Dalam UU Nomor 11 tahun 2020 tentang Cipta Kerja bidang kehutanan yang merevisi UU Nomor 41 tahun 1999 dan Peraturan Pemerintah (PP) Nomor 23/2021 tentang Penyelenggaraan Kehutanan, hutan adat masuk dalam salah satu skema dari lima skema kegiatan perhutanan sosial.

Sebagai salah satu kegiatan selain kegiatan TORA (tanah obyek reforma agraria) dalam program Reforma Agraria, kegiatan perhutanan sosial telah dilaksanakan sejak pemerintahan Presiden Joko Widodo dalam periode pertama (2014-2019) hingga masa pemerintahan kedua (2019-2024) atau telah berlangsung selama delapan tahun lebih.
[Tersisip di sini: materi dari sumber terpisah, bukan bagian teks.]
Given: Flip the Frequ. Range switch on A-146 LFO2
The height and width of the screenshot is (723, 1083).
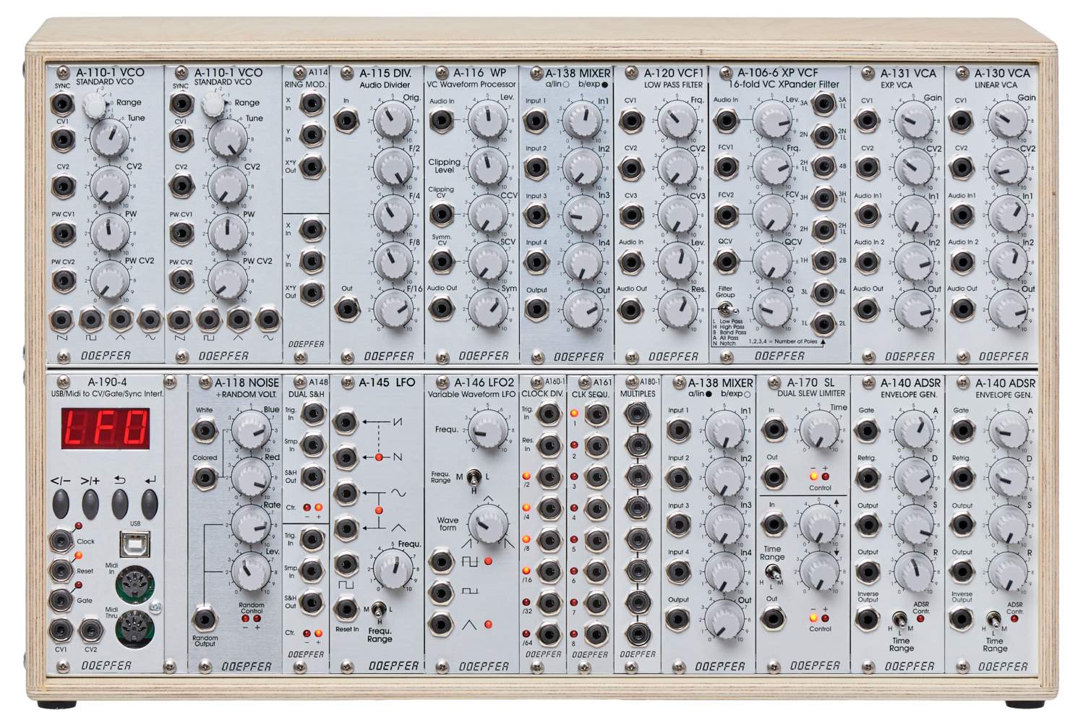Looking at the screenshot, I should click(x=474, y=477).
Dalam refleksi akhir tahun 2022 Kementerian Lingkungan Hidup dan Kehutanan (KLHK) pada 29 Desember 2022, dilaporkan capaian khusus kegiatan hutan adat pada tahun 2022 telah diterbitkan sebanyak 18 surat keputusan (SK) yang luasnya mencapai 76.780 hektar. Demikian total hutan adat telah mencapai 107 lokasi dengan luas 152.917 hektar.

Padahal, wilayah indikatif hutan adat pada 19 provinsi kurang lebih seluas 988.393 hektar atau pencapaian target luasnya baru mencapai 15,47 persen.
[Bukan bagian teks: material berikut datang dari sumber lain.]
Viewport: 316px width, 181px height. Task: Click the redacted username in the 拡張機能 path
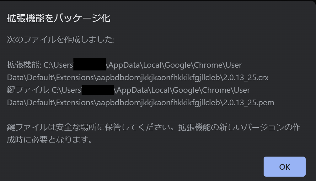point(90,65)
Lain lagi yang dilaporkan Badan Registrasi Wilayah Adat (BRWA). Hingga Desember 2022, BRWA telah melakukan registrasi sebanyak 1.167 peta wilayah adat dengan luas mencapai 21,3 juta hektar mencakup wilayah adat di 29 Provinsi dan 142 kabupaten/kota. Bila dipersentasekan dengan data BRWA ini maka pencapaian penetapan hutan adat hingga akhir 2022, baru sekitar 0,71 persen saja.
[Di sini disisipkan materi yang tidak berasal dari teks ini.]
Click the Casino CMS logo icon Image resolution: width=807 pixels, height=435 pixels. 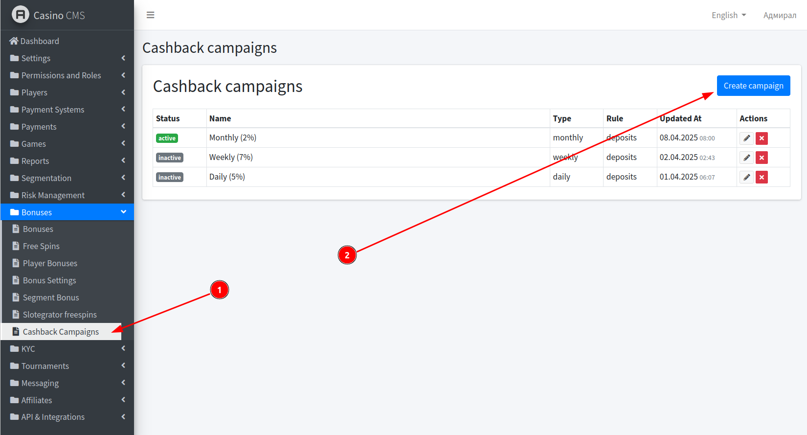[x=20, y=15]
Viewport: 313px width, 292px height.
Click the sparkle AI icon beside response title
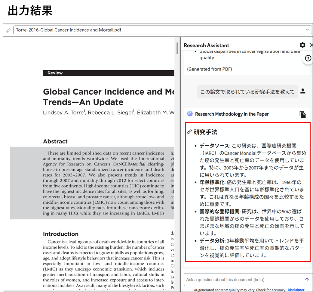point(190,114)
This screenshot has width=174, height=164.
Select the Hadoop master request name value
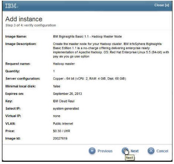pos(64,64)
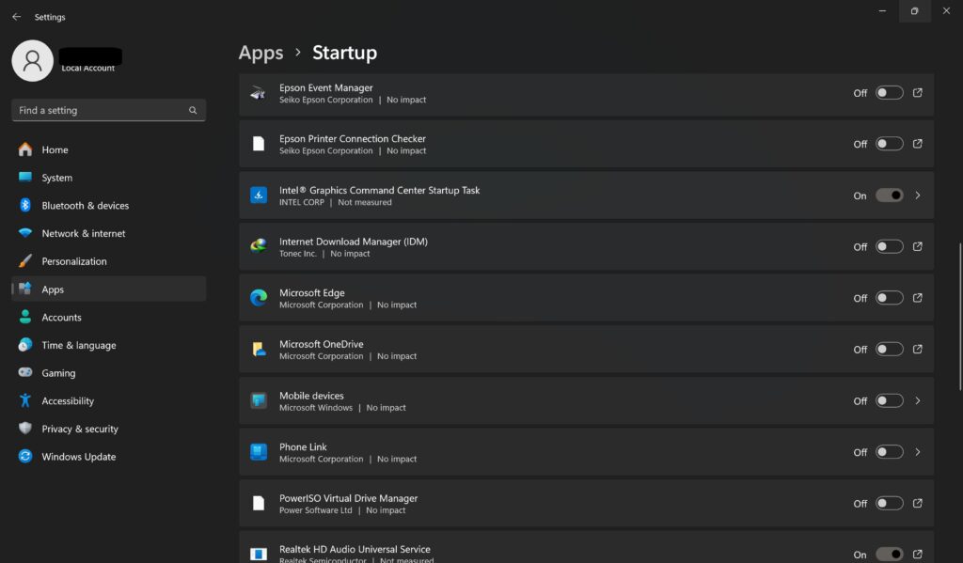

Dengan demikian, pantas kalau Aliansi Masyarakat Adat Nusantara (AMAN) mendorong pemerintah melalui kementerian terkait untuk terus mempercepat penetapan hutan adat ini dengan memonitor capaian pengakuan di daerah dan memperluas kerja sama.

Hambatan Mendasar

Proses pengukuhan dan penetapan hutan adat dan masyarakat hukum adatnya selama ini memang berjalan lambat, meskipun pemerintahan Presiden Joko Widodo telah meletakkan dasar Nawacita dengan programnya membangun dari pinggiran sejak tahun 2014 –hingga hari ini (2023). Proses itu banyak menemui kendala, di antara adalah:

Pertama, pengakuan, pengukuhan, dan penetapan hutan adat dan masyarakat hukum adat melalui perda sangat membebani dan memberatkan masyarakat hukum adat itu sendiri. Perda adalah proses keputusan politik yang diambil para elite politik yang duduk di DPRD di tingkat kabupaten/kota yang sarat dengan berbagai kepentingan.

Seandainya pengakuan, pengukuhan dan penetapan hutan adat cukup sampai dengan keputusan bupati selaku kepala daerah maka presiden lebih mudah untuk mendorong bupati untuk mempercepat penetapan hutan adat tersebut.

Baca juga: Masyarakat Adat Kawi Minta Pemerintah Kembalikan Hutan Adat

Kedua, kebijakan dan regulasi yang dibuat pemerintah dan DPR tentang hutan adat dan masyarakat adatnya selama ini, baik berupa UU, PP maupun peraturan menteri terkait masih bersifat parsial, sektoral, dan belum afirmatif (menguatkan) antara satu dengan yang lain. Menurut Kasmita Widodo, Kepala BRWA, komponen di pemerintah pusat yang dianggap paling signifikan perannya dalam mempercepat hutan adat ini di antaranya adalah Kementerian Dalam negeri (Kemendagri) dan Kementerian Lingkungan Hidup dan Kehutanan (KLHK).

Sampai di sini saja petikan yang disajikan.